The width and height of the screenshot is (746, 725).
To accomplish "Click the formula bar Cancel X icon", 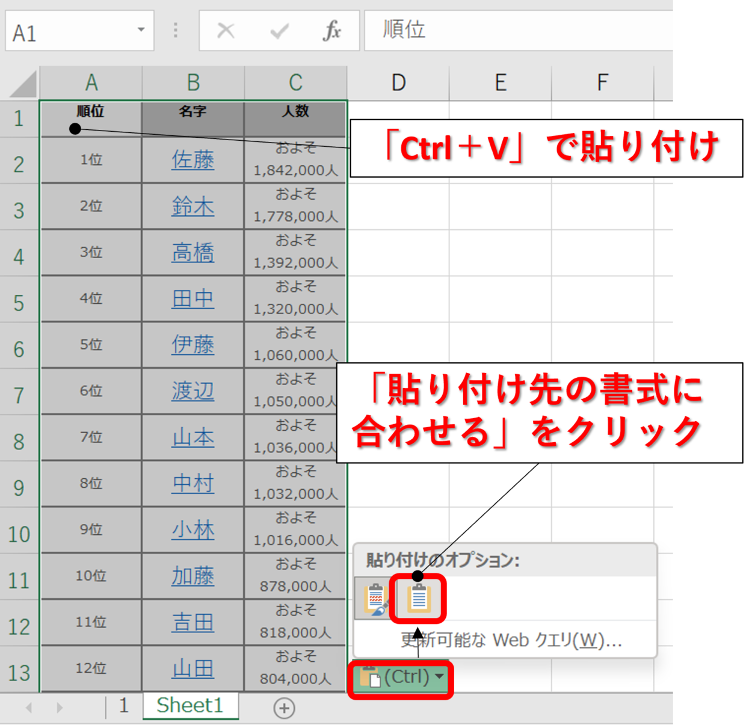I will pyautogui.click(x=226, y=30).
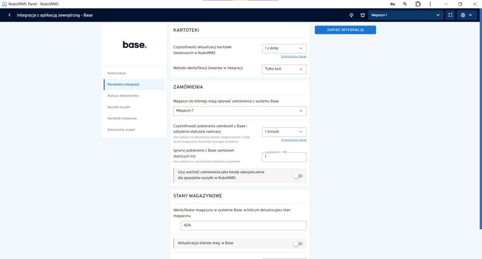Go to Statusy dokumentów section
Screen dimensions: 482x259
click(x=123, y=96)
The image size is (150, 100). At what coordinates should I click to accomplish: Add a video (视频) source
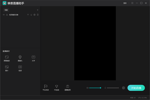pyautogui.click(x=20, y=68)
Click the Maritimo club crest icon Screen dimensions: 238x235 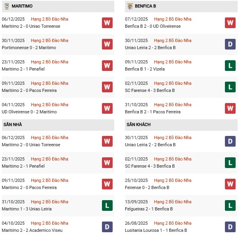6,6

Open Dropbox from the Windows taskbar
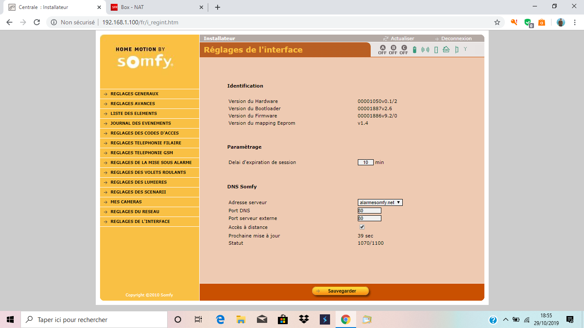tap(304, 319)
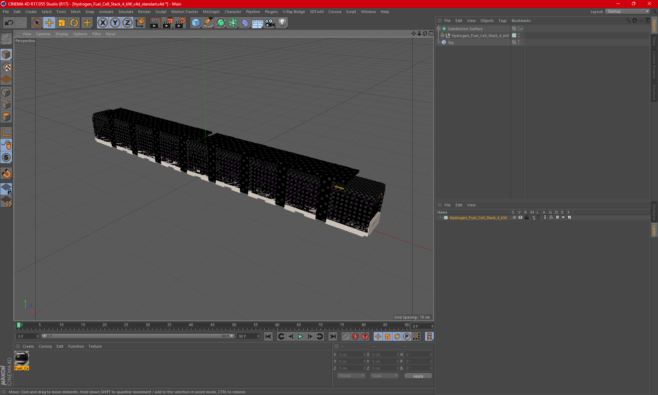Click the Corona tab in material panel
Image resolution: width=658 pixels, height=395 pixels.
[x=45, y=346]
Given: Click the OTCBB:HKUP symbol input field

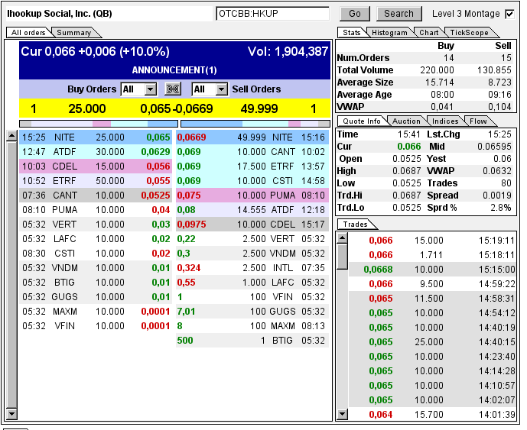Looking at the screenshot, I should (x=272, y=14).
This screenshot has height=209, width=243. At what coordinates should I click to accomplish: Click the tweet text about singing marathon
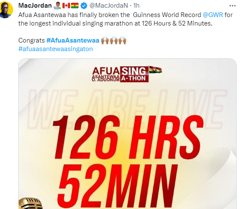coord(125,19)
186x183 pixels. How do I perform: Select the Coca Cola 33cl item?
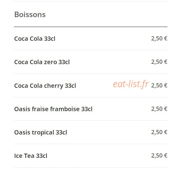click(x=35, y=39)
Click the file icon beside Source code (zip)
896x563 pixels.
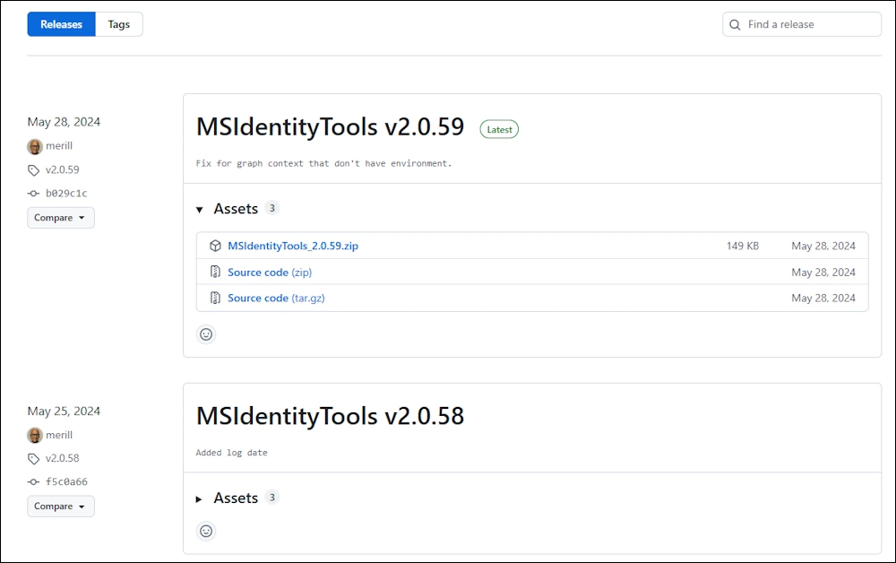click(215, 272)
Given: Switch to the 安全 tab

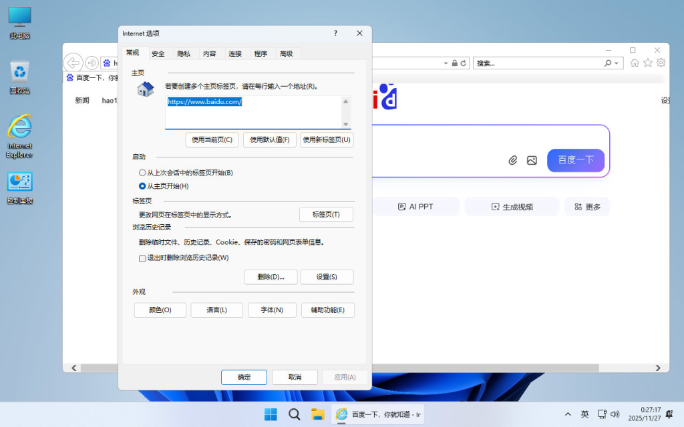Looking at the screenshot, I should [x=158, y=53].
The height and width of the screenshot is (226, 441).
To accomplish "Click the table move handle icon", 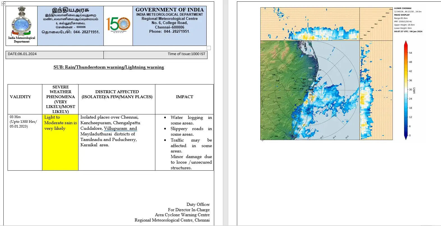I will (4, 4).
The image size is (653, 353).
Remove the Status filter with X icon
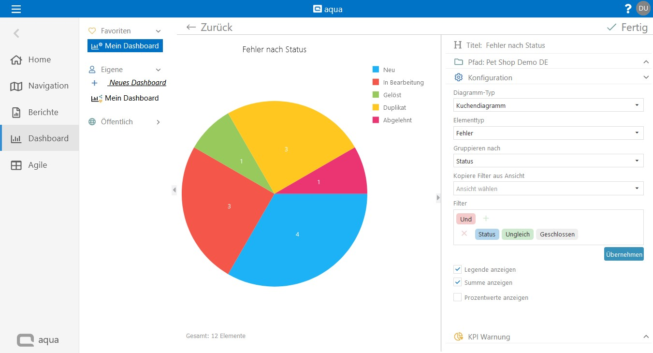[x=464, y=234]
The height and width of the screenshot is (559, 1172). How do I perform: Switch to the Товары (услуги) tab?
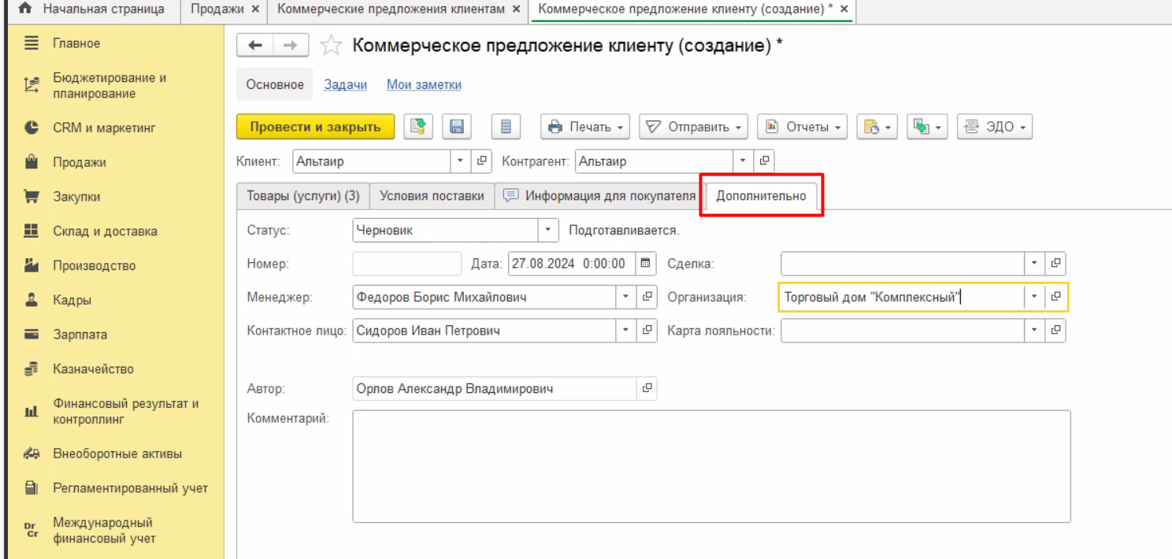(302, 196)
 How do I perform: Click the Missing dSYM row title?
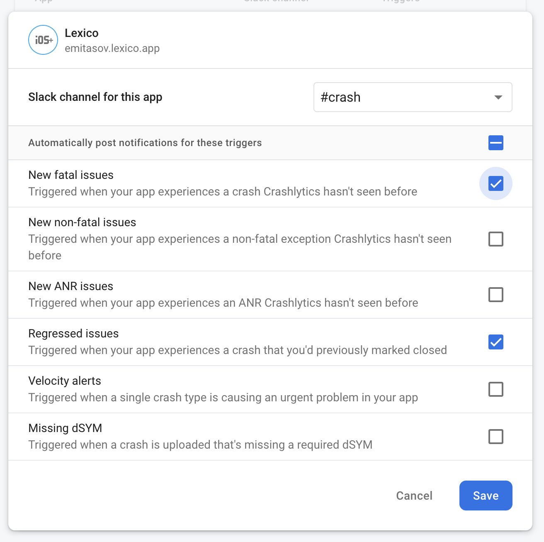(65, 428)
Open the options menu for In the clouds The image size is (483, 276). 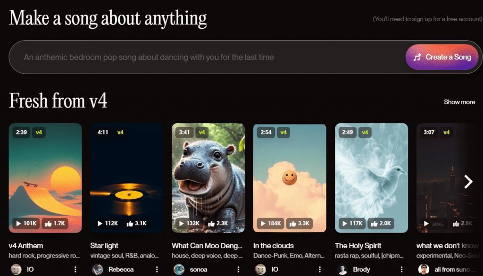tap(320, 269)
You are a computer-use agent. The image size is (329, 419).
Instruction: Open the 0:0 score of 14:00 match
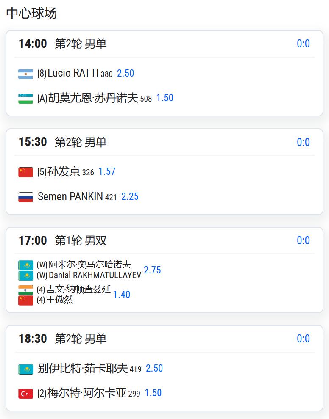[x=303, y=44]
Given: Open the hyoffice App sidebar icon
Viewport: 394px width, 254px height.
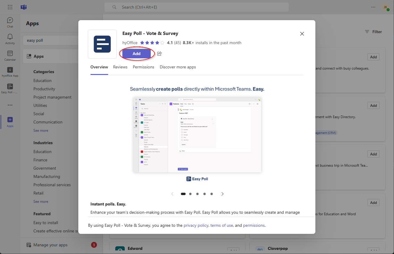Looking at the screenshot, I should (10, 72).
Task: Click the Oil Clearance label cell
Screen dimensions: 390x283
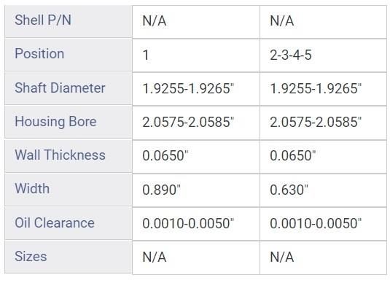Action: pyautogui.click(x=68, y=223)
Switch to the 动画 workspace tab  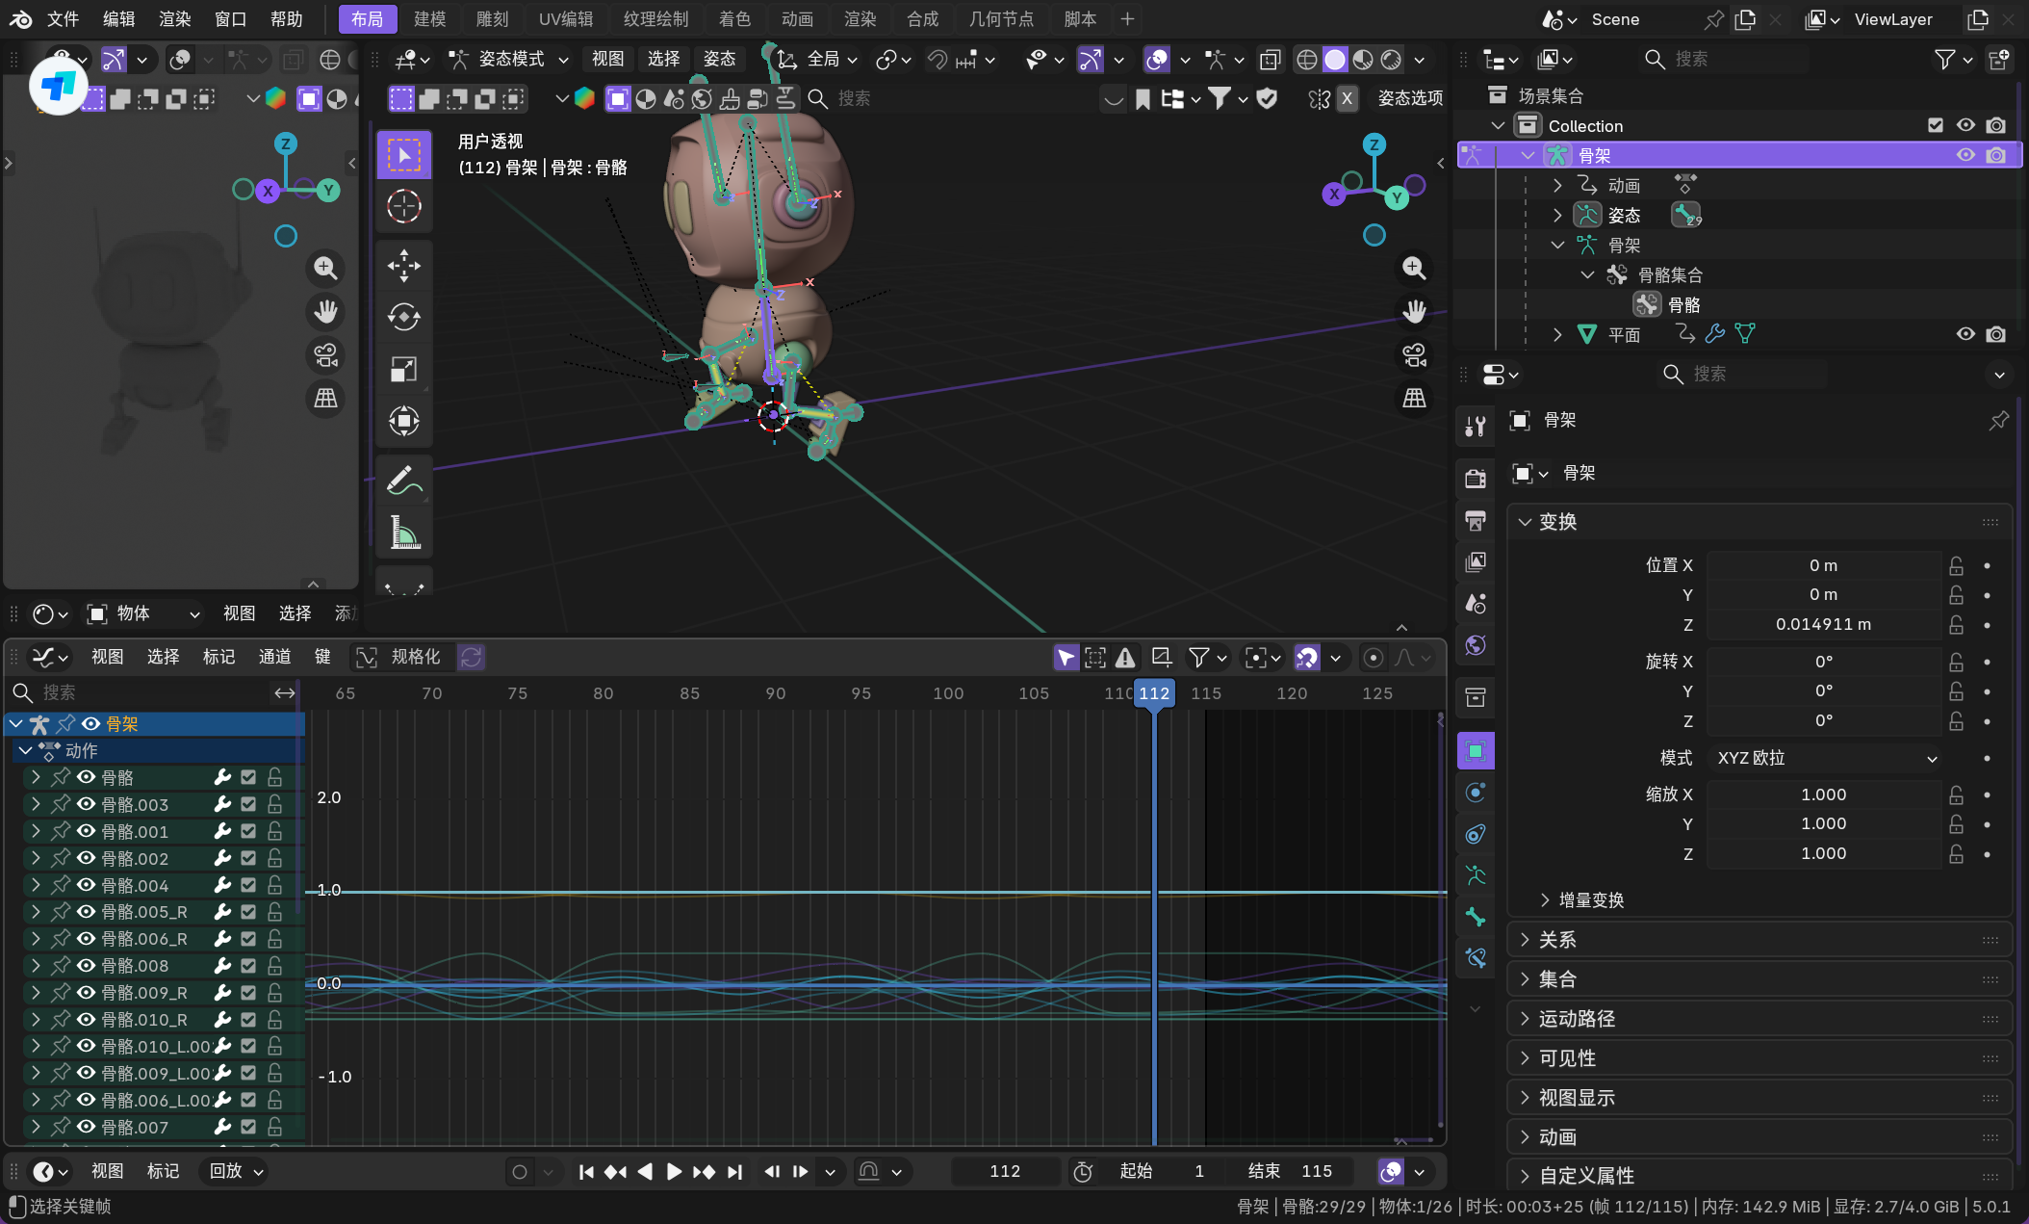point(796,19)
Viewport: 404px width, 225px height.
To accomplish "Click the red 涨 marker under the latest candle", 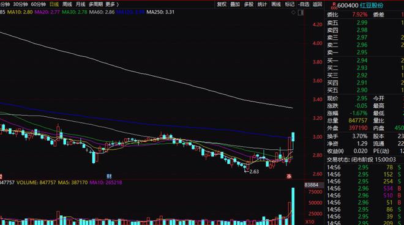I will pyautogui.click(x=289, y=176).
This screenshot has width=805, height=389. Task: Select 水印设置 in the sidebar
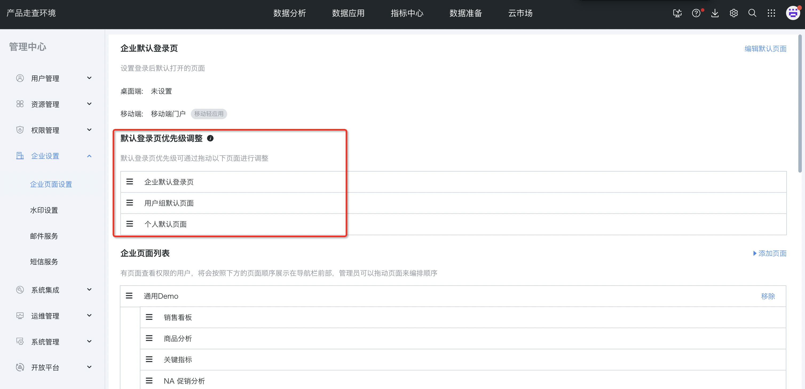44,210
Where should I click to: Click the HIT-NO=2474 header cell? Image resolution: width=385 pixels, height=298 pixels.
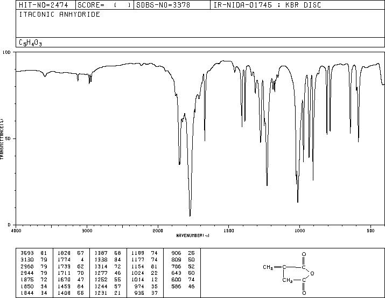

***

● Set task: List every line above that contains the word "sidebar", copying each of those lines in full.

● Answer to the problem:
Given: Open the hyoffice App sidebar icon
This screenshot has width=805, height=389. Task: Select 水印设置 in the sidebar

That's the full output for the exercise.